What is being asked » Copy out the records verbatim, starting at the line that contains "pixels, height=900 pixels." and ending with the final line of the records. Omit the pictures.

Provided information »
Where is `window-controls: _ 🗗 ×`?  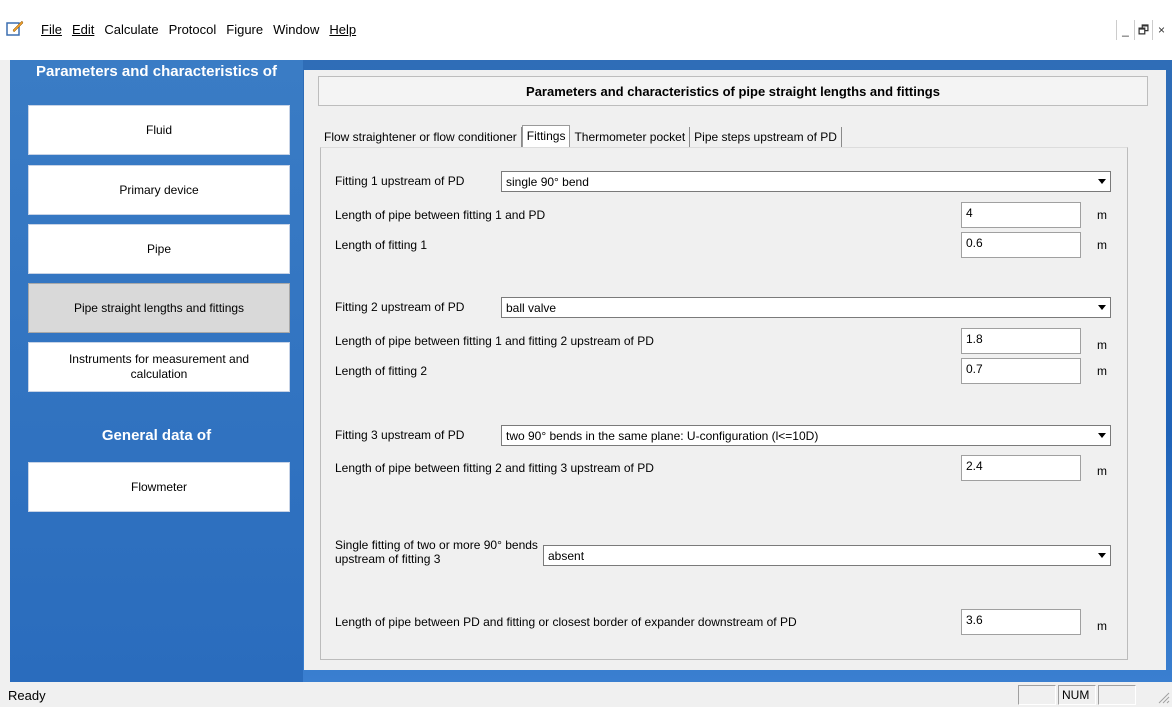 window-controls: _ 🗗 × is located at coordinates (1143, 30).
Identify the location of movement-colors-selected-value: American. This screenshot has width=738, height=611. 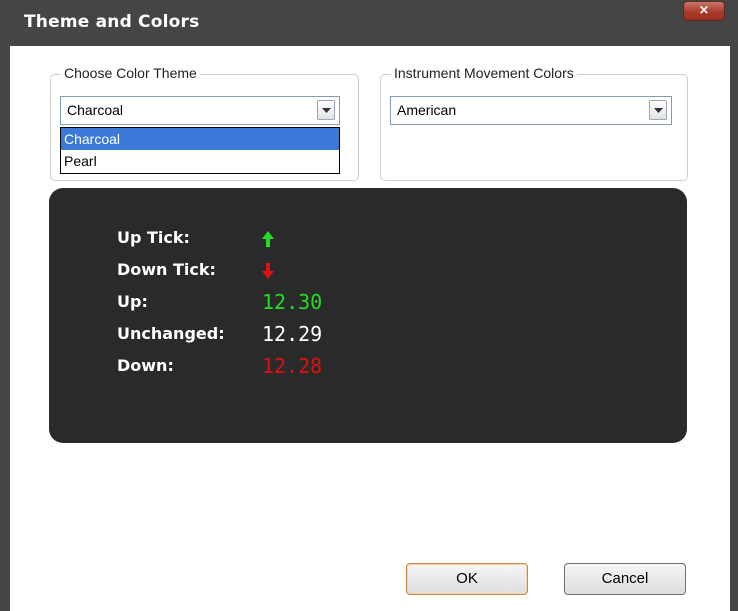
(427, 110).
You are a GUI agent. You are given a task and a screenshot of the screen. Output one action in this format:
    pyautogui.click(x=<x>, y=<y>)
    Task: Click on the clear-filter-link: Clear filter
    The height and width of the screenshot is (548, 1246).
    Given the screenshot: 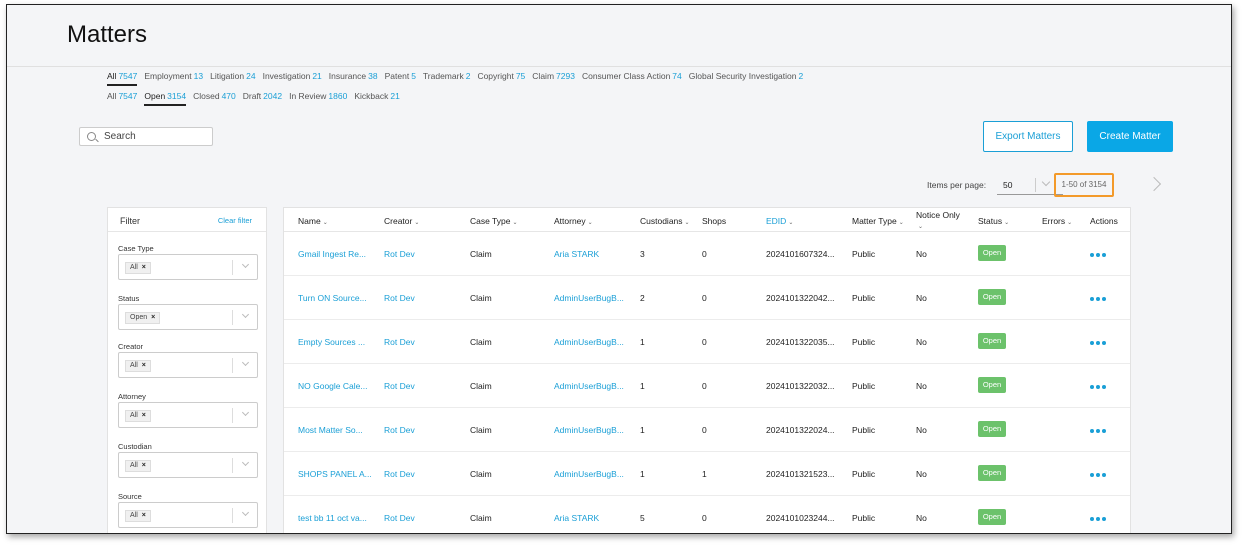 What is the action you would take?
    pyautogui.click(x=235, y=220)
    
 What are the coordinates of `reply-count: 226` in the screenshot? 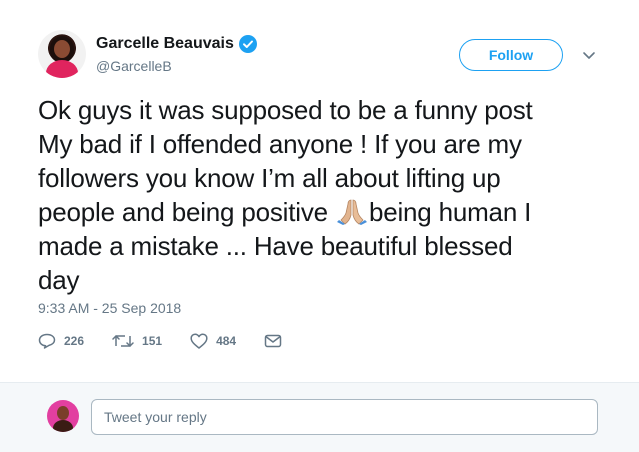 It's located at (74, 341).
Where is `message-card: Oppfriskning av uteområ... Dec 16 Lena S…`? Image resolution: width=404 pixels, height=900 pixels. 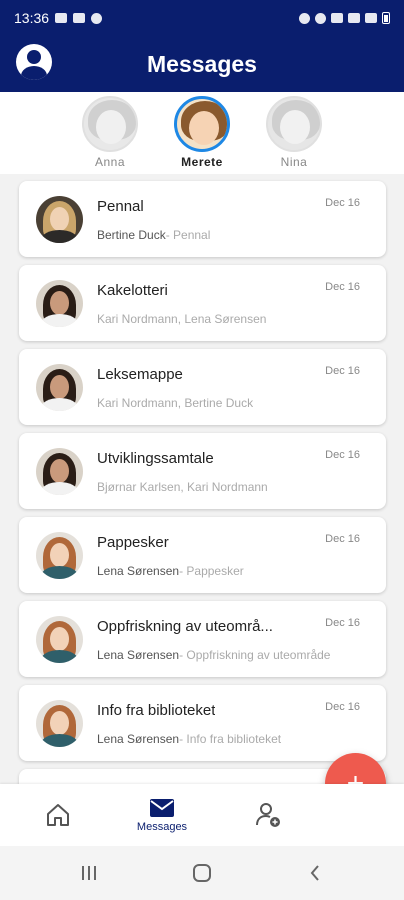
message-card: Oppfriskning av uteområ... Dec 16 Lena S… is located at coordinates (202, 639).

Result of this task »
Where is `message-card: Oppfriskning av uteområ... Dec 16 Lena S…`? Image resolution: width=404 pixels, height=900 pixels. 
message-card: Oppfriskning av uteområ... Dec 16 Lena S… is located at coordinates (202, 639).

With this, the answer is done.